Trecho do documento ::
::::::::
Apartheid sanitário que ocorre na África não é um acidente

Falta de vacinas no continente é responsabilidade tanto do Norte quanto do Sul global

FONTEPor Mathias Alencastro, da Folha de S. Paulo
Dose da vacina Covishield, da Astrazeneca, recebida via Covax por Gana (Foto: Francis Kokoroko - 24.fev.21/Reuters)

A perspectiva de melhoria regional na pandemia, com alguns países da América Latina cada vez mais próximos de conseguir vacinar mais da metade da sua população até o final do ano, escancara uma dura realidade: a África foi simplesmente deixada de fora da maior campanha de imunização da história.

Criado para assegurar uma distribuição equilibrada de imunizantes ao redor do mundo, o programa Covax sequer atingiu o objetivo mínimo de 20% de cobertura vacinal nos países africanos. Relatos de negociadores da União Africana deixam claro que os governos locais disputavam um jogo de cartas marcadas: no final de 2020, as potências ocidentais já haviam reservado todo o estoque disponível de vacinas dos próximos 12 meses.

Os resultados da diplomacia da vacina do Sul global também estão muito longe das pomposas campanhas de propaganda. Países como Egito e Marrocos adquiriram apenas 33 milhões das mais de 700 milhões de vacinas negociadas por chineses pelo mundo.

Contrariando as promessas de Moscou, o imunizante Sputnik V só chegou em pequenas quantidades a Argélia, Angola e Tunísia. As tentativas de explicações para a segregação vacinal do continente africano se referem a pressupostos sobre a pandemia que foram desmentidos com o tempo.

Com uma das pirâmides etárias mais baixas do planeta (a idade média em Angola, 17 anos, é quase metade da brasileira), a maioria dos países africanos começou informando menos mortes do que as outras regiões do mundo.

O suposto isolamento geográfico e a circulação intensa de outras patologias também ajudaram a consolidar a ideia de que a África estava “naturalmente protegida”.

O mito do excepcionalismo, que caracteriza as relações entre África e o mundo desde a era colonial, teve duas consequências dramáticas: ele deixou países africanos vulneráveis à irrupção de novas variantes mais agressivas como a delta, que está na origem de violentas terceiras ondas em Uganda, na Namíbia, e na África do Sul, onde a quantidade de novos casos aumentou dez vezes no último mês.
::::::::
Material fornecido ::
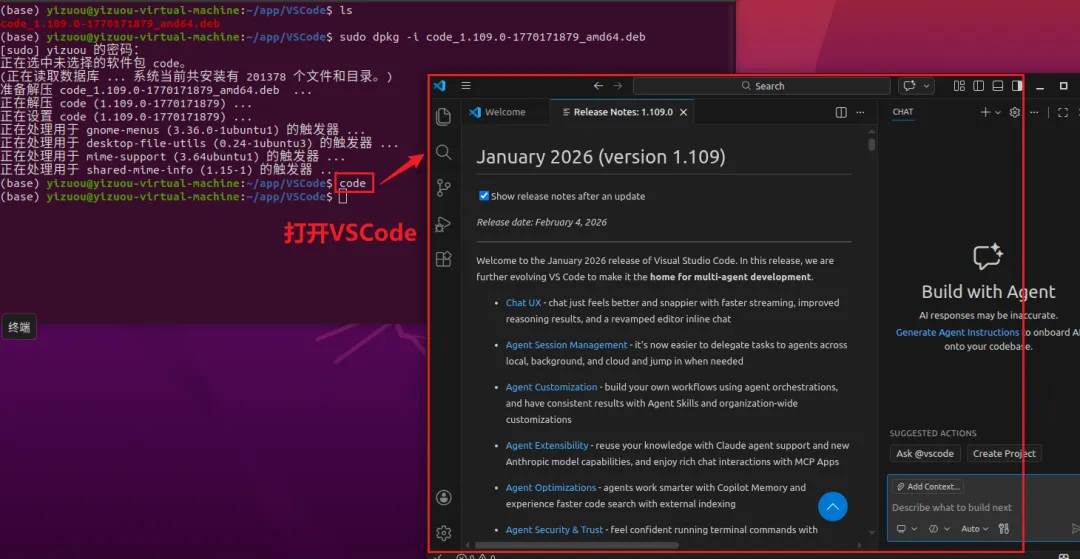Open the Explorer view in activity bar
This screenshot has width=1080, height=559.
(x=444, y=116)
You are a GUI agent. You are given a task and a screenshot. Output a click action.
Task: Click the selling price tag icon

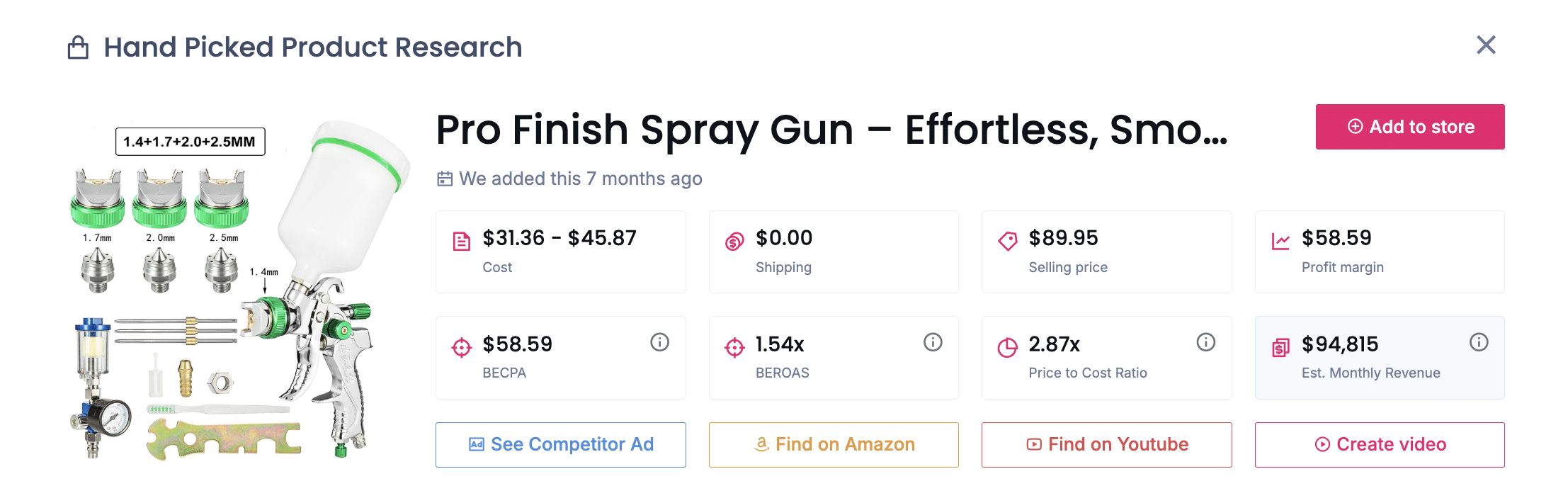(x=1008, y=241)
::::::::
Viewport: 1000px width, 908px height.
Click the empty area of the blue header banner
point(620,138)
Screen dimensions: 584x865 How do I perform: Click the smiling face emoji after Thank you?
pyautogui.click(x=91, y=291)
::::::::
Tarefas a realizar ::
**A.** Transcreva do artigo sobre vacinas na África o trecho que começa em "O suposto isolamento" e segue até "no último mês.".
**B.** Reescreva em forma de lista o parágrafo do artigo sobre vacinas na África iniciado por "Criado para assegurar", preservando seus fatos principais.
As linhas provêm de uma fonte diferente da do artigo sobre vacinas na África.

Respostas ::
**A.**
O suposto isolamento geográfico e a circulação intensa de outras patologias também ajudaram a consolidar a ideia de que a África estava “naturalmente protegida”.

O mito do excepcionalismo, que caracteriza as relações entre África e o mundo desde a era colonial, teve duas consequências dramáticas: ele deixou países africanos vulneráveis à irrupção de novas variantes mais agressivas como a delta, que está na origem de violentas terceiras ondas em Uganda, na Namíbia, e na África do Sul, onde a quantidade de novos casos aumentou dez vezes no último mês.

**B.**
- O programa Covax foi criado para assegurar uma distribuição equilibrada de imunizantes no mundo.
- O programa não atingiu sequer a meta mínima de 20% de cobertura vacinal nos países africanos.
- Segundo relatos de negociadores da União Africana, os governos locais disputavam um jogo de cartas marcadas.
- No final de 2020, as potências ocidentais já haviam reservado todo o estoque disponível de vacinas dos 12 meses seguintes.